_TASK OBJECTIVE_. Identify every line of the data below that contains the string "Viewport", and copy each of those lines in full.

_PROVIDED RECORDS_.

:::

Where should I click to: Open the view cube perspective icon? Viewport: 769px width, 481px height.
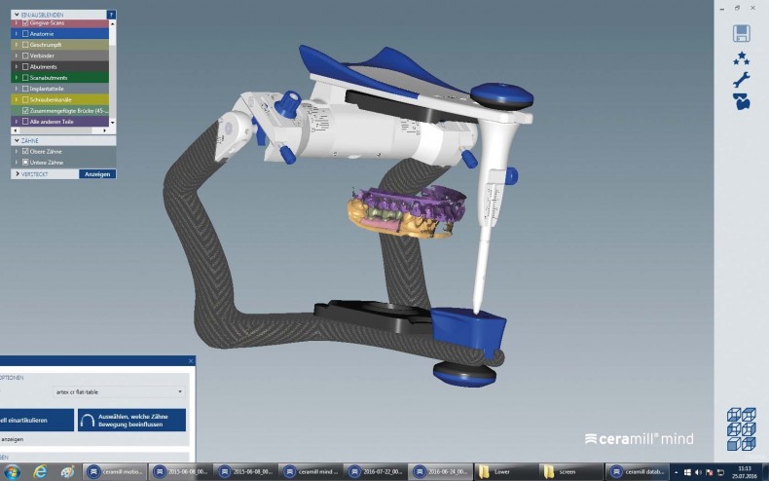pos(741,427)
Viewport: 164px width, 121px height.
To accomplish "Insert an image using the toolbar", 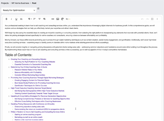I will pos(58,19).
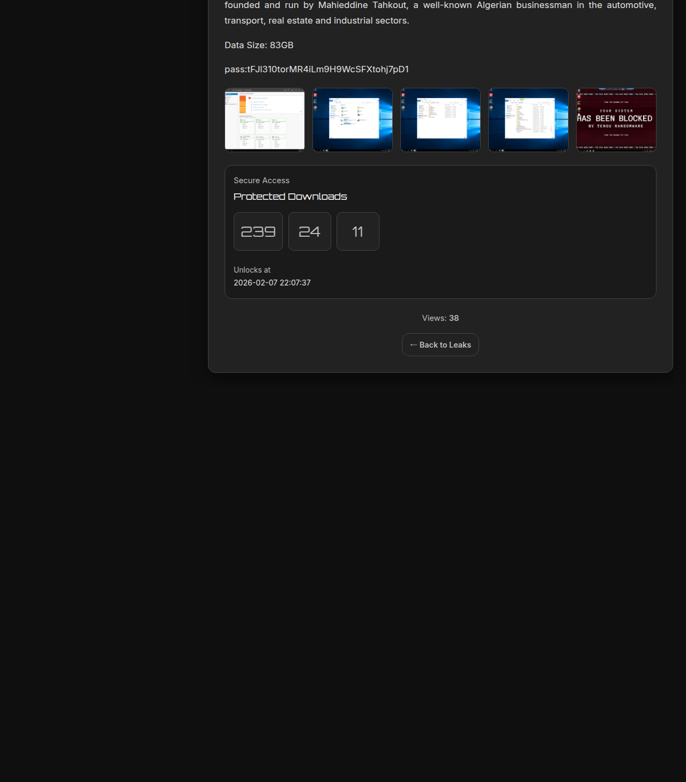The width and height of the screenshot is (686, 782).
Task: Click the Unlocks at label
Action: point(252,270)
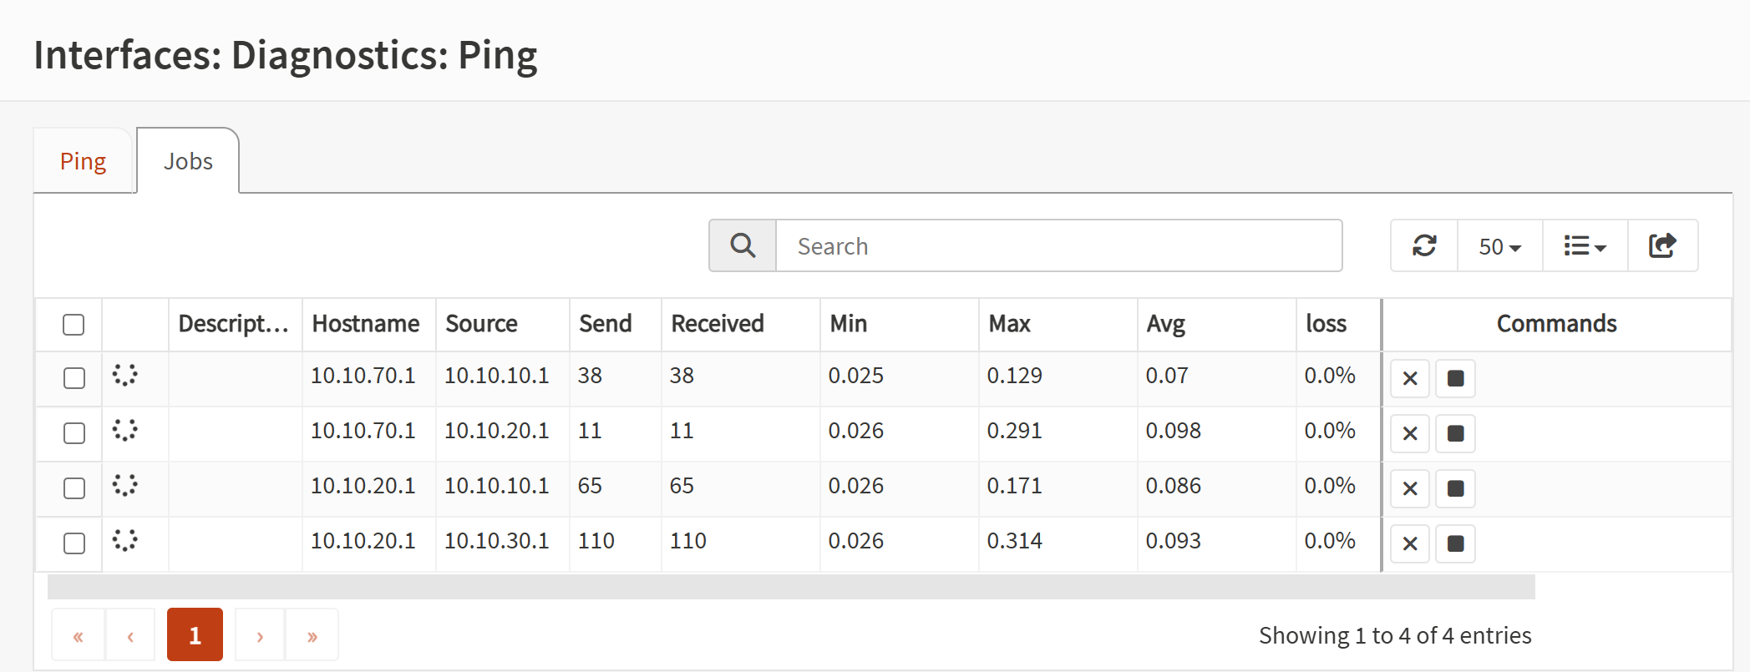Toggle the select-all checkbox in the table header
The width and height of the screenshot is (1750, 672).
(74, 325)
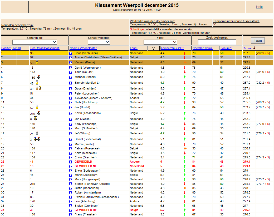
Task: Sort by the Pos. totaalklassement header
Action: coord(45,48)
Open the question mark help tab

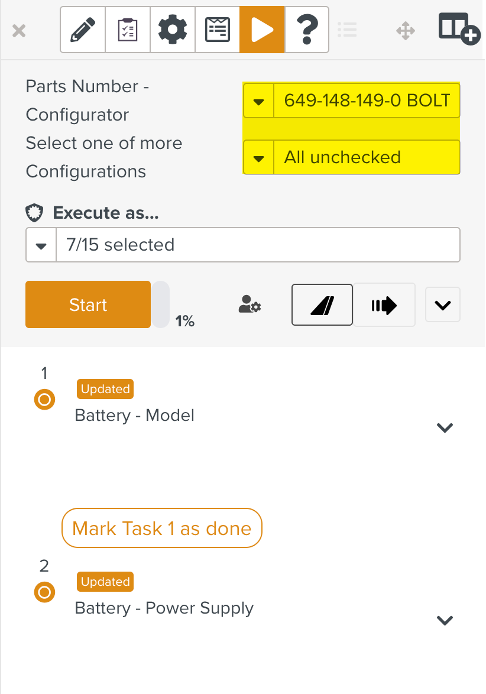[307, 30]
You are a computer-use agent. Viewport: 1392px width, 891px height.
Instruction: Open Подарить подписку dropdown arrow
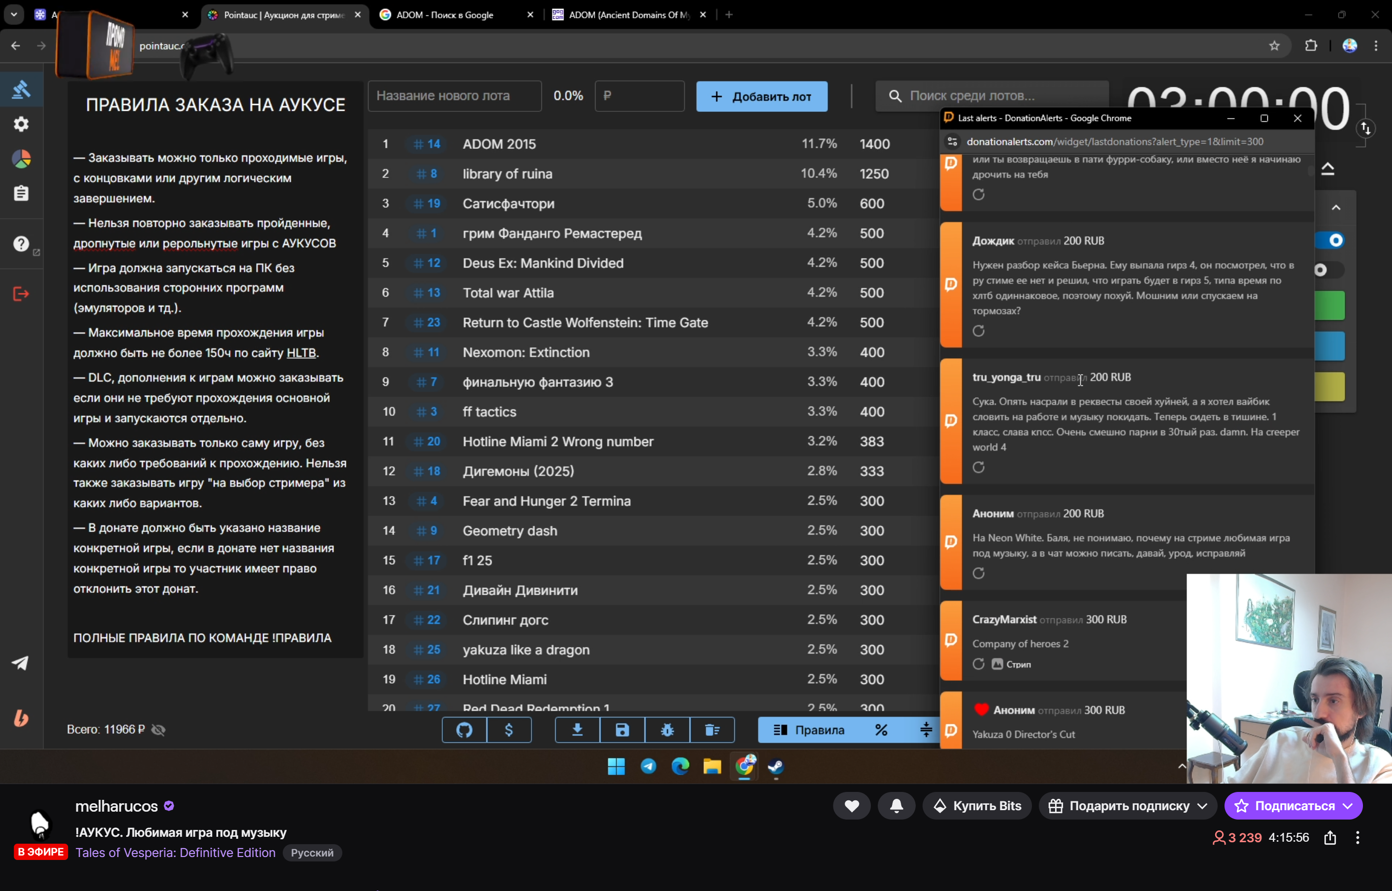click(x=1202, y=806)
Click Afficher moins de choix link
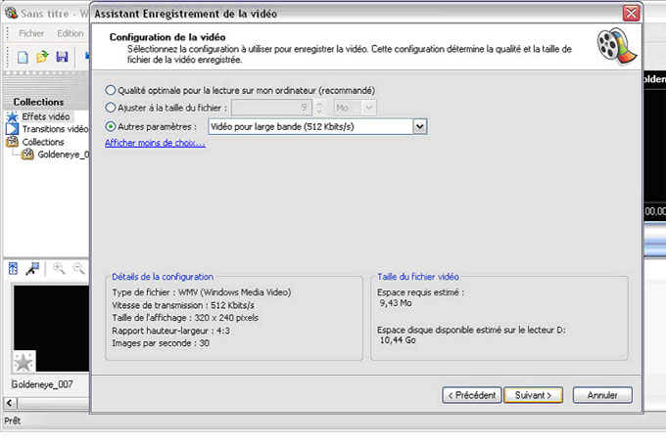This screenshot has height=445, width=666. click(155, 143)
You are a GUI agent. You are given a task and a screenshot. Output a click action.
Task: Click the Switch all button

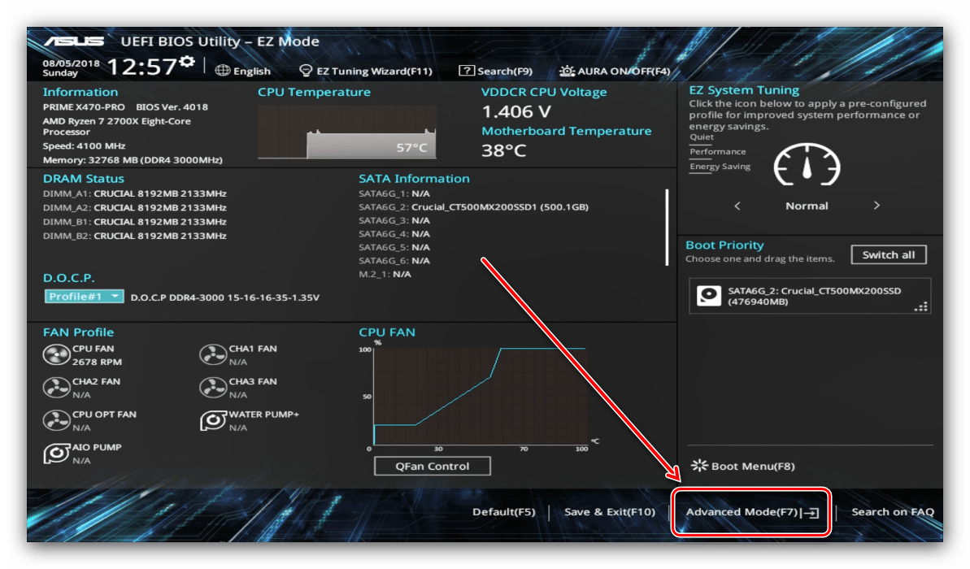click(888, 255)
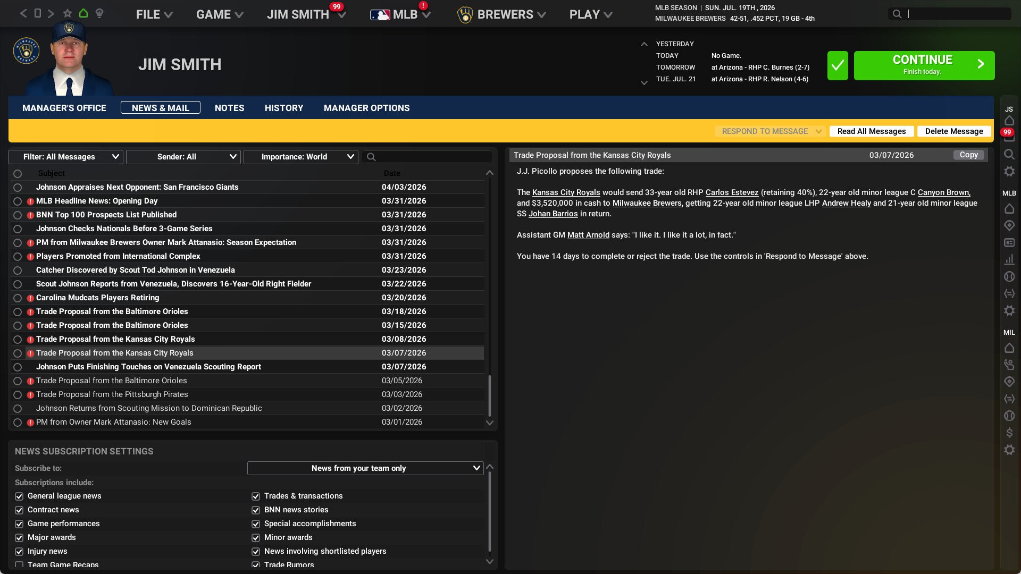Click the Carlos Estevez player link
The height and width of the screenshot is (574, 1021).
click(733, 192)
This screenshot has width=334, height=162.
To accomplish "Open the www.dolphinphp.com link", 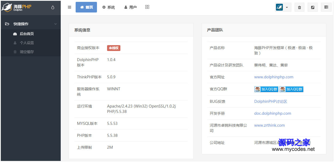I will 274,77.
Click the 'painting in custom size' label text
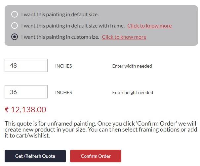 click(x=72, y=37)
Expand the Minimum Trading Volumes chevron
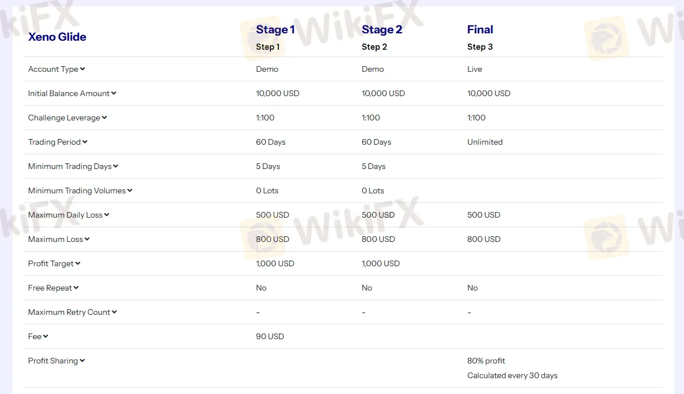 [130, 190]
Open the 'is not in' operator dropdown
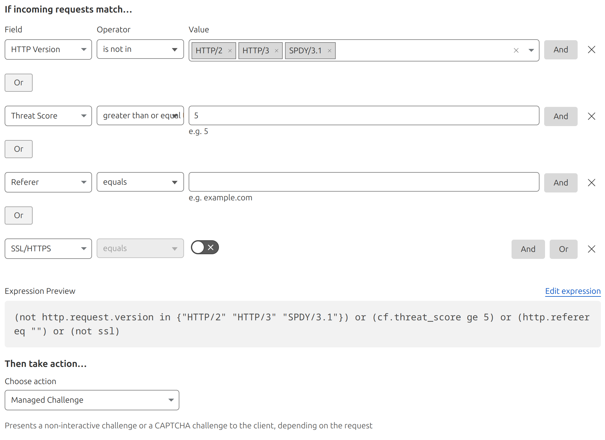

:::

_FINISHED TASK_.
Where should I click to: Open the view cube perspective icon? Viewport: 769px width, 481px height.
Viewport: 164px width, 121px height.
You are a computer-use agent. Viewport: 1392px width, 891px height.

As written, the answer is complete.